> [GOAL OF THE EXERCISE] The entries are to be output in full, word for word.

> [RECORD EXCERPTS]
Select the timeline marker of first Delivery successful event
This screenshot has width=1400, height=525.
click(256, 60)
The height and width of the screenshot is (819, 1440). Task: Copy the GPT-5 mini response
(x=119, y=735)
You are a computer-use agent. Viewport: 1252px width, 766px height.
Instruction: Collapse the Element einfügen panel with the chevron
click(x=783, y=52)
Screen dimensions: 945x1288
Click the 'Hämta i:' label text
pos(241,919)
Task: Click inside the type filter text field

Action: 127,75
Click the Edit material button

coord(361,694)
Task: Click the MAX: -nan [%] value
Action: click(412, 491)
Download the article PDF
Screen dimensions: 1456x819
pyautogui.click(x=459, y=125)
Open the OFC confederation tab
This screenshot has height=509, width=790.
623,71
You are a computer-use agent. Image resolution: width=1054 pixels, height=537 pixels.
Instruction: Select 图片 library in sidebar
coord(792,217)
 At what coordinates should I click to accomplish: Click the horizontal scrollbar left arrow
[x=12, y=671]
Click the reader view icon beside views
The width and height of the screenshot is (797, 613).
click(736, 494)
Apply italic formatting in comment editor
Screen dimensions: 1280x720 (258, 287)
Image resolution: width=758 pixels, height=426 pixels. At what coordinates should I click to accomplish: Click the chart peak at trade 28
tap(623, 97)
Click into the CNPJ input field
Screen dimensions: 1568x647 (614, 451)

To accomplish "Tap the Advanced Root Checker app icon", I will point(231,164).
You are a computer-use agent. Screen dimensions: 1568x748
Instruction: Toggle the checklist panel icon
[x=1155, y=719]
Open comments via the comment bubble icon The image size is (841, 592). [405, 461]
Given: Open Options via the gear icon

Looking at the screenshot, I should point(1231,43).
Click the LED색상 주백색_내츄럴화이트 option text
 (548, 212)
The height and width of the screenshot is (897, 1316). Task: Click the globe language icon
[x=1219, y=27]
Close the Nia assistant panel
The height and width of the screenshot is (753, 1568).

> [EXERCISE SOLUTION]
Select the timeline marker of first Delivery successful event
This screenshot has width=1400, height=525.
click(256, 60)
The height and width of the screenshot is (819, 1440). Task: Copy the GPT-5 mini response
(x=119, y=735)
You are a computer-use agent. Viewport: 1252px width, 766px height.
Instruction: Collapse the Element einfügen panel with the chevron
click(x=783, y=52)
Screen dimensions: 945x1288
Click the 'Hämta i:' label text
pos(241,919)
Task: Click inside the type filter text field

Action: 127,75
Click the Edit material button

coord(361,694)
Task: Click the MAX: -nan [%] value
Action: click(412, 491)
Download the article PDF
Screen dimensions: 1456x819
pyautogui.click(x=459, y=125)
Open the OFC confederation tab
This screenshot has height=509, width=790.
623,71
You are a computer-use agent. Image resolution: width=1054 pixels, height=537 pixels.
Instruction: Select 图片 library in sidebar
coord(792,217)
 At what coordinates should I click to accomplish: Click the horizontal scrollbar left arrow
[x=12, y=671]
Click the reader view icon beside views
The width and height of the screenshot is (797, 613).
click(736, 494)
Apply italic formatting in comment editor
Screen dimensions: 1280x720 (258, 287)
Image resolution: width=758 pixels, height=426 pixels. At what coordinates should I click to accomplish: Click the chart peak at trade 28
tap(623, 97)
Click into the CNPJ input field
Screen dimensions: 1568x647 (614, 451)

To accomplish "Tap the Advanced Root Checker app icon", I will point(231,164).
You are a computer-use agent. Screen dimensions: 1568x748
Instruction: Toggle the checklist panel icon
[x=1155, y=719]
Open comments via the comment bubble icon The image size is (841, 592). [405, 461]
Given: Open Options via the gear icon

Looking at the screenshot, I should point(1231,43).
Click the LED색상 주백색_내츄럴화이트 option text
 (548, 212)
The height and width of the screenshot is (897, 1316). Task: Click the globe language icon
[x=1219, y=27]
Close the Nia assistant panel
The height and width of the screenshot is (753, 1568).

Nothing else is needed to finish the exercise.